Headline: Court limits states’ power to enforce default judgments entered without notice, reversing a Texas rule that blocked relief unless a defendant proved a meritorious defense, protecting property owners from secret liens and sales.
Holding:
- Makes it easier to set aside default judgments entered without notice.
- Prevents states from demanding a meritorious-defense showing when notice was never given.
- Protects property owners from secret liens and sales without a chance to be heard.
Summary
Background
A hospital sued a man who had guaranteed an employee’s debt and obtained a default judgment after service of process was untimely. The man says he was never personally served or told about the judgment. The judgment was recorded in county land records, creating a lien on his property, and his property was later sold at a constable’s sale for less than its value. Two years later he filed a Texas bill of review (a state procedure to try to set aside a final judgment) claiming defective service and lack of notice.
Reasoning
The central question was whether Texas could refuse to set aside a judgment entered without notice unless the defendant first proved a meritorious defense. Texas courts required that showing even when the defendant alleged no notice. The high court explained that basic fairness and the Fourteenth Amendment require notice reasonably calculated to let people respond, and it rejected the idea that it was acceptable to deny relief just because the result might have been the same if the defendant had been present.

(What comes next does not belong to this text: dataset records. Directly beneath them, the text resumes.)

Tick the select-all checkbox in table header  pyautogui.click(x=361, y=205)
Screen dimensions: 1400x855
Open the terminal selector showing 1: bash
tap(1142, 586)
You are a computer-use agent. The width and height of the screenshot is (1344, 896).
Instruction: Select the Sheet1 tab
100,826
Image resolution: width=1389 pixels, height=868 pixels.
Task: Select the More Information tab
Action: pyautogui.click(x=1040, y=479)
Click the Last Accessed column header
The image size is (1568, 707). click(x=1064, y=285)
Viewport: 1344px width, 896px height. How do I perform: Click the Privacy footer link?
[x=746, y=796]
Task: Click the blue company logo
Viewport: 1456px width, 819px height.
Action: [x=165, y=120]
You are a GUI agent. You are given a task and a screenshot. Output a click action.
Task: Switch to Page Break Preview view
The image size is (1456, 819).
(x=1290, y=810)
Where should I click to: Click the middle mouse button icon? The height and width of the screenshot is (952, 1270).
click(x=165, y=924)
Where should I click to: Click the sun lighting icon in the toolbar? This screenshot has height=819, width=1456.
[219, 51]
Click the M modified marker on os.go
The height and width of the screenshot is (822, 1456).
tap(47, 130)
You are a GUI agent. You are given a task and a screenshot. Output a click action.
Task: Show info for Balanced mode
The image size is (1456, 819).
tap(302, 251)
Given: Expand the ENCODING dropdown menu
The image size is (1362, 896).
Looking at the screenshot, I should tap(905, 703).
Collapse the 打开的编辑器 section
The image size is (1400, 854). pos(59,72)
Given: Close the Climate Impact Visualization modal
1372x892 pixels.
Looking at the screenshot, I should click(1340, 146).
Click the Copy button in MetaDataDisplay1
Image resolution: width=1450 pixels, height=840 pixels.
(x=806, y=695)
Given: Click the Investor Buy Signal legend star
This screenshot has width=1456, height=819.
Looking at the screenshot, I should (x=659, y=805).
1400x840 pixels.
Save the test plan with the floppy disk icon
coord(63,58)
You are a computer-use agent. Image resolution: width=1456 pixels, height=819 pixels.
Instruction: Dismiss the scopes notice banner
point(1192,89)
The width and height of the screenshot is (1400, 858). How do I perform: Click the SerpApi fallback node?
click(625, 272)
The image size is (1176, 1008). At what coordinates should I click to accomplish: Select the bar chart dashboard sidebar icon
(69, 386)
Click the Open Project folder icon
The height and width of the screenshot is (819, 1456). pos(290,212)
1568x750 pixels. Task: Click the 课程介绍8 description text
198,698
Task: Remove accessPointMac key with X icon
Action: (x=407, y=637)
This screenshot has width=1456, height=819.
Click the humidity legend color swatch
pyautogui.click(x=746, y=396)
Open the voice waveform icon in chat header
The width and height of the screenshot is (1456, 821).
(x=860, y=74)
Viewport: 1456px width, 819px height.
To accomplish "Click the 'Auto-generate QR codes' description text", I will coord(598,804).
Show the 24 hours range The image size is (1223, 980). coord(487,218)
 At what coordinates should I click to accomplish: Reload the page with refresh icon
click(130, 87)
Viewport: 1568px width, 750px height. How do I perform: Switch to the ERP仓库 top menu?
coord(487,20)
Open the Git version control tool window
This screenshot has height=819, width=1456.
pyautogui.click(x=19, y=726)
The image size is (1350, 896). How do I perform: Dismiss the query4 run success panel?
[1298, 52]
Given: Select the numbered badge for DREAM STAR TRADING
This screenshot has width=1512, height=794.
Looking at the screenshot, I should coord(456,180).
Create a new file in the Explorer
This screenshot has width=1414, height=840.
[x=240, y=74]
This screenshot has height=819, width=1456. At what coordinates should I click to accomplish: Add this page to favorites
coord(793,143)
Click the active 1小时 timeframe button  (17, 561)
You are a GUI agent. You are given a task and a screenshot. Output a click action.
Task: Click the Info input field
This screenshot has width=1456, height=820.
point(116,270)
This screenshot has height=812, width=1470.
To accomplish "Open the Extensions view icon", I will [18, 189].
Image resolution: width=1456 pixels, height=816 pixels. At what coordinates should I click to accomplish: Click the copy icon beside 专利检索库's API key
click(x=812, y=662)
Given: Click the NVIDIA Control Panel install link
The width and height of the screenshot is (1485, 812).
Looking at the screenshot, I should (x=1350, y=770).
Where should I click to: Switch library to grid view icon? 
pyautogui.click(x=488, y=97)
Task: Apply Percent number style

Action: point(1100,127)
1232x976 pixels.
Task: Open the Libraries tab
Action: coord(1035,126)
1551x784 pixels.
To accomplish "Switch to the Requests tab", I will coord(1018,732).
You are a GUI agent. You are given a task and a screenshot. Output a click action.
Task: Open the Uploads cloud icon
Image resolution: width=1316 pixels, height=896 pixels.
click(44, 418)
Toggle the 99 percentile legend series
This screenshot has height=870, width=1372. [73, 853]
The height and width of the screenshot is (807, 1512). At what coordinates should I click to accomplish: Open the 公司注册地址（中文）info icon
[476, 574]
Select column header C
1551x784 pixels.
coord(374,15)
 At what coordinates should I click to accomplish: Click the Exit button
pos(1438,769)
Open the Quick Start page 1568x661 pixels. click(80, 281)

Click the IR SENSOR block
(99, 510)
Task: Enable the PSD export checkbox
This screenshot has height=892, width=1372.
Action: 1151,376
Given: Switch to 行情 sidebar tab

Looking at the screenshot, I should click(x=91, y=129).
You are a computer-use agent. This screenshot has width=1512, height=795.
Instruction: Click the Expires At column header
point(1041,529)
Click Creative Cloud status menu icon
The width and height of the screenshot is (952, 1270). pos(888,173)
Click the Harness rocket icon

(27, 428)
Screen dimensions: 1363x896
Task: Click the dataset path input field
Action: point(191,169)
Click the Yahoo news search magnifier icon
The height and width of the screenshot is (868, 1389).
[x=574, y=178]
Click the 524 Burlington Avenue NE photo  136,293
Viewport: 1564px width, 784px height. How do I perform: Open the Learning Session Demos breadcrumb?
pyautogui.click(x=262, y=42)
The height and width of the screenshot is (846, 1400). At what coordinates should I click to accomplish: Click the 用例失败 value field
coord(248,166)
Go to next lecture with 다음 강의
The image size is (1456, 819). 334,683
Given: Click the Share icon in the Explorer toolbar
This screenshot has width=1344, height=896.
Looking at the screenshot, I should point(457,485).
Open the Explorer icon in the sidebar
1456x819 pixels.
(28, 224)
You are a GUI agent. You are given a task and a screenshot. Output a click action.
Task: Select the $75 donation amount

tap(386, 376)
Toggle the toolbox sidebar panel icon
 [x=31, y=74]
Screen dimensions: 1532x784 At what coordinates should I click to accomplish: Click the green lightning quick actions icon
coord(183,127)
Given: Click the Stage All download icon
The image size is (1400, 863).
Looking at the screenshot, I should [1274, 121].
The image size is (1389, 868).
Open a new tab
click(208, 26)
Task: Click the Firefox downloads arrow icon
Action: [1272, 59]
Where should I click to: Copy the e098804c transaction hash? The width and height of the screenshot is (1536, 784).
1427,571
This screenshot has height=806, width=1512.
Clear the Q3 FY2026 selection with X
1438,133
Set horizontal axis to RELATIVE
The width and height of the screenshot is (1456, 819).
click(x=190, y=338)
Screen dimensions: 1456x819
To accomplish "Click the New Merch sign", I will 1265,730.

The Court emphasized the serious consequences of the judgment — a recorded lien, impaired ability to sell or mortgage property, and a forced sale — and reversed the Texas decision that barred relief.
Real world impact
The ruling protects people who never received notice from being stuck with secret judgments that take their property. The Court limited state rules that would keep someone from getting a fresh chance to be heard when due process was not provided. The opinion dealt only with the ground relied on below and did not decide other remedies that were raised for the first time here.